■ Supplied information ■
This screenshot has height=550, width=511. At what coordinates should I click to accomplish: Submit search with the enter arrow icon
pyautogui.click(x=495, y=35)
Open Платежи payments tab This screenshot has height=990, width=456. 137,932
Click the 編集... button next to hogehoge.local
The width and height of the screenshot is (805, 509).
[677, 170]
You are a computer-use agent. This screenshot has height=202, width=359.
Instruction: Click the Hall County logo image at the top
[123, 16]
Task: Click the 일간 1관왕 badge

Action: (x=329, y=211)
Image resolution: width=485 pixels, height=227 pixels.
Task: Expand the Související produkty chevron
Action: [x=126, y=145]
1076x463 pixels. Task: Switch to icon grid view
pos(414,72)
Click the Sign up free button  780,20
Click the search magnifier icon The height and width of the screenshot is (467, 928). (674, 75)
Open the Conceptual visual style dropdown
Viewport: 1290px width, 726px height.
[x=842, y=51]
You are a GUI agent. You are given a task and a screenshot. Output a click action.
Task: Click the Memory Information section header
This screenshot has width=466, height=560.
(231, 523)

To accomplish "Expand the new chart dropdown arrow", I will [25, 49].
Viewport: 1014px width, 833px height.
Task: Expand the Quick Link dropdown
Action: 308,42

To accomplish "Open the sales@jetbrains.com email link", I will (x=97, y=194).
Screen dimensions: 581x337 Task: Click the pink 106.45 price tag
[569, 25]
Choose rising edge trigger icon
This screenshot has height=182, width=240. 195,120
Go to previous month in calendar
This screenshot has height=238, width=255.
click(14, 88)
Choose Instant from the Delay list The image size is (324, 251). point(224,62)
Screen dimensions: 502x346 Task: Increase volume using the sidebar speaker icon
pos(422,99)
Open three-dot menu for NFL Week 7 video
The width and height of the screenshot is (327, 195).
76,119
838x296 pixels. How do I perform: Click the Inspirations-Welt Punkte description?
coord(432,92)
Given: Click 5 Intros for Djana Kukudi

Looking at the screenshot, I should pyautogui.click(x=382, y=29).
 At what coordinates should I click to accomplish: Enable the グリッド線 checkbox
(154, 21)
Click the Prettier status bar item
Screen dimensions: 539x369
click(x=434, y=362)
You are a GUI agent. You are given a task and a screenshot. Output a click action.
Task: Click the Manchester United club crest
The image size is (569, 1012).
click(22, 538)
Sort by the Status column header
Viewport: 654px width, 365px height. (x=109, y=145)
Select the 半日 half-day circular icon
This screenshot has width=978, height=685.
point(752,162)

■ Task brief ■
Copy the material above, keeping every line exactly as it stands.

■ Your response ■
This screenshot has height=550, width=511. At what coordinates should I click to accomplish: Submit search with the enter arrow icon
pyautogui.click(x=495, y=35)
Open Платежи payments tab This screenshot has height=990, width=456. 137,932
Click the 編集... button next to hogehoge.local
The width and height of the screenshot is (805, 509).
[677, 170]
You are a computer-use agent. This screenshot has height=202, width=359.
Instruction: Click the Hall County logo image at the top
[123, 16]
Task: Click the 일간 1관왕 badge

Action: (x=329, y=211)
Image resolution: width=485 pixels, height=227 pixels.
Task: Expand the Související produkty chevron
Action: [x=126, y=145]
1076x463 pixels. Task: Switch to icon grid view
pos(414,72)
Click the Sign up free button  780,20
Click the search magnifier icon The height and width of the screenshot is (467, 928). (674, 75)
Open the Conceptual visual style dropdown
Viewport: 1290px width, 726px height.
[x=842, y=51]
You are a GUI agent. You are given a task and a screenshot. Output a click action.
Task: Click the Memory Information section header
This screenshot has width=466, height=560.
(231, 523)

To accomplish "Expand the new chart dropdown arrow", I will [25, 49].
Viewport: 1014px width, 833px height.
Task: Expand the Quick Link dropdown
Action: 308,42

To accomplish "Open the sales@jetbrains.com email link", I will (x=97, y=194).
Screen dimensions: 581x337 Task: Click the pink 106.45 price tag
[569, 25]
Choose rising edge trigger icon
This screenshot has height=182, width=240. 195,120
Go to previous month in calendar
This screenshot has height=238, width=255.
click(14, 88)
Choose Instant from the Delay list The image size is (324, 251). point(224,62)
Screen dimensions: 502x346 Task: Increase volume using the sidebar speaker icon
pos(422,99)
Open three-dot menu for NFL Week 7 video
The width and height of the screenshot is (327, 195).
76,119
838x296 pixels. How do I perform: Click the Inspirations-Welt Punkte description?
coord(432,92)
Given: Click 5 Intros for Djana Kukudi

Looking at the screenshot, I should pyautogui.click(x=382, y=29).
 At what coordinates should I click to accomplish: Enable the グリッド線 checkbox
(154, 21)
Click the Prettier status bar item
Screen dimensions: 539x369
click(x=434, y=362)
You are a GUI agent. You are given a task and a screenshot. Output a click action.
Task: Click the Manchester United club crest
The image size is (569, 1012).
click(22, 538)
Sort by the Status column header
Viewport: 654px width, 365px height. (x=109, y=145)
Select the 半日 half-day circular icon
This screenshot has width=978, height=685.
point(752,162)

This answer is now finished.